> [Text extract]
● ● ● ● ●
The Ripon Forum

Volume 51, No. 3

June 2017

A View from Macomb County, Michigan

By on June 25, 2017

“These voters like Trump now for the same reasons they voted for him in the first place: he is not a politician.”


David A. Dulio & John S. Klemanski

Macomb County has an interesting and important history in American politics. Located northeast of Wayne County, home of Detroit, Macomb was a destination beginning in the 1970s for many white blue-collar workers who were tied to the automobile industry.

A large number of white ethnics who had lived largely on the east side of Detroit – of Italian and Polish heritage especially – moved north into Macomb County communities during this time. Many had left Detroit as racial tensions rose in the late 1960s, which culminated in the 1967 riot in the city. According to the 1970 census, the population of the county was roughly 200,000; by 1980 it was nearly 700,000.

During that time, each of the Big 3 – General Motors, Ford, and Chrysler – built or expanded manufacturing plants in Macomb County.  Those who moved to Macomb County were lured by the American Dream. Originally, they found it. Jobs were plentiful, median household income was higher than the national average, the housing market was booming, and recreational areas were bountiful (many residents were hunters and fishermen and had access to hunting land and waterways close by). However, this would change with dynamics including the oil shortage in the 1970s, and a recession that lasted into the early 1980s. This would help pave the way for an historic development in Macomb County.

Much of Trump’s success in Macomb was due to his positions on the economy, which were not aligned with GOP orthodoxy and were more tied to Democratic positions.

Macomb County may be best known as the birthplace of the “Reagan Democrat.” Democratic pollster Stanley Greenberg coined the term after his research there in 1985 and reported his findings in his book Middle Class Dreams. Greenberg conceptualized Reagan Democrats as voters who had traditionally voted for Democratic presidential candidates but felt abandoned by their party, so voted for Ronald Reagan even though they still considered themselves Democrats.  Greenberg found that Macomb voters liked Reagan because he was honest, a strong advocate for American interests internationally, was willing to make – and stand by – tough decisions, and was for “the little guy.”[1]

In 1980, Reagan carried Michigan with just under 49% of the vote, but he got nearly 53% in Macomb; in that same election, majorities of Macomb voters voted for Democrats running for U.S. Senate, Michigan attorney general, state board of education, and most other offices. In 1984, Reagan again over-performed in Macomb compared to the rest of the state, as he won 66% of the vote in the county but less than 60% statewide.
● ● ● ● ●
> [Record list]
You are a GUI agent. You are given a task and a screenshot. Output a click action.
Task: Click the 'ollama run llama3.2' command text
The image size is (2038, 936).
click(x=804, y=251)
● ● ● ● ●
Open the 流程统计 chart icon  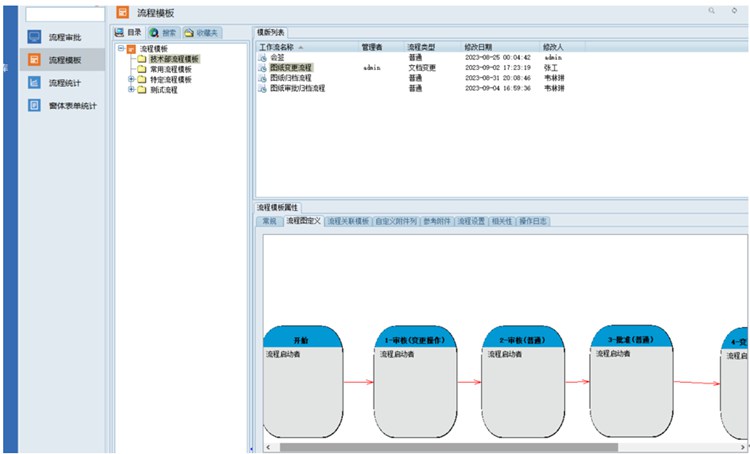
● ● ● ● ●
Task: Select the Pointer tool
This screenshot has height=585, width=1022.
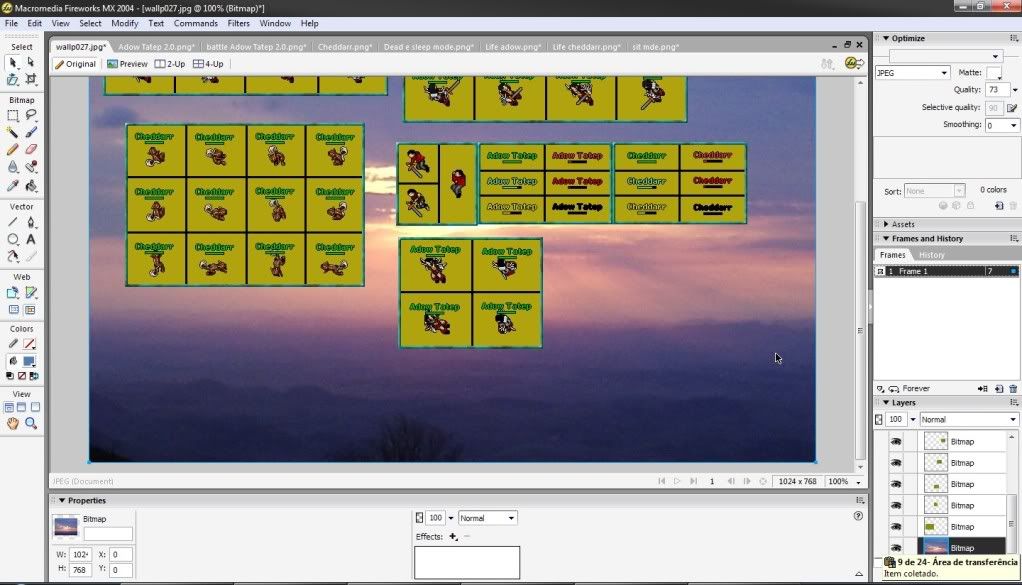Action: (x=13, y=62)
● ● ● ● ●
> [Instruction 1]
In the Macomb County article, what share of the county's vote did Reagan win in 1984?
> [Instruction 2]
Go on writing the Macomb County article, picking up after its last sentence.

> [Exercise response 1]
He won 66% of the vote in Macomb County.

> [Exercise response 2]
In 2016, Reagan Democrats again helped put a Republican candidate over the top in Michigan. Democratic voters in Macomb felt as abandoned by their party as county voters did more than 30 years before.  In Donald Trump, they also saw someone who was honest and a strong advocate for American interests. After all the votes were counted, Trump won Michigan’s 16 electoral votes by less than 11,000 (47.25% to 47.03%). He won Macomb, however, by roughly 50,000 votes (53.6% to 42%). Michigan had not voted for a GOP presidential candidate since 1988. However, in 2016, Trump garnered roughly 35,000 more votes than Mitt Romney did in Macomb County alone and Hillary Clinton received roughly 35,000 fewer votes than Barack Obama did in 2012. While this does not indicate that 35,000 residents in Macomb voted for Obama and switched to Trump, there certainly were thousands who did. Much of Trump’s success in Macomb was due to his positions on the economy, which were not aligned with GOP orthodoxy and were more tied to Democratic positions. He was an ardent opponent of the North American Free Trade Agreement (NAFTA) and the Trans-Pacific Partnership (TPP). Hence, the attraction for voters who had been used to supporting Democratic candidates and the connection back to the original Reagan Democrats. In addition, Trump’s populist anti-illegal immigration position resonated with voters who felt that both the economy and public policy had left them behind or had forgotten about them. Many believe that they were hurt by free trade agreements in the past and responded well to Trump’s calls to renegotiate or pull out of them all together.

In 2017, Macomb-based Trump supporters seem in favor of some of the early efforts of the Trump administration. The president’s January 23 memorandum pulling the U.S. out of TPP fulfilled a campaign promise that is certainly popular in Macomb. It is worth noting that the agreement had not yet taken effect since Congress had not approved it. The rhetorical victory, however, remains, as Trump can claim credit for taking action on trade policy. On May 18, Trump’s U.S. trade representative sent official notice to Congress that the administration planned to renegotiate NAFTA. This is also likely a welcome development for many in Macomb County. Even though the notice to Congress did not contain many details and changes policy less than when he had promised to “rip up” NAFTA, Trump supporters can feel he is making enough progress on the issue of trade.

His voters remain supportive, but how long that support lasts is an open question should Democrats be able to find a message that makes a similar connection.

National polling shows that Trump’s supporters largely remain in his corner. In Macomb County, this is also likely still the case. A recent article in the Detroit Free Press quoted the chairman of the Macomb County Republican Party, John Wolfsberger, saying this about Trump’s backing: “The support (among Republicans) is rock solid.”[2]  In March 2017, Stan Greenberg and his colleague, Nancy Zdunkewicz, returned to Macomb County to conduct more research.[3]  In general, their conclusion was that Trump voters in Macomb remain supportive, but that support may erode somewhat over time.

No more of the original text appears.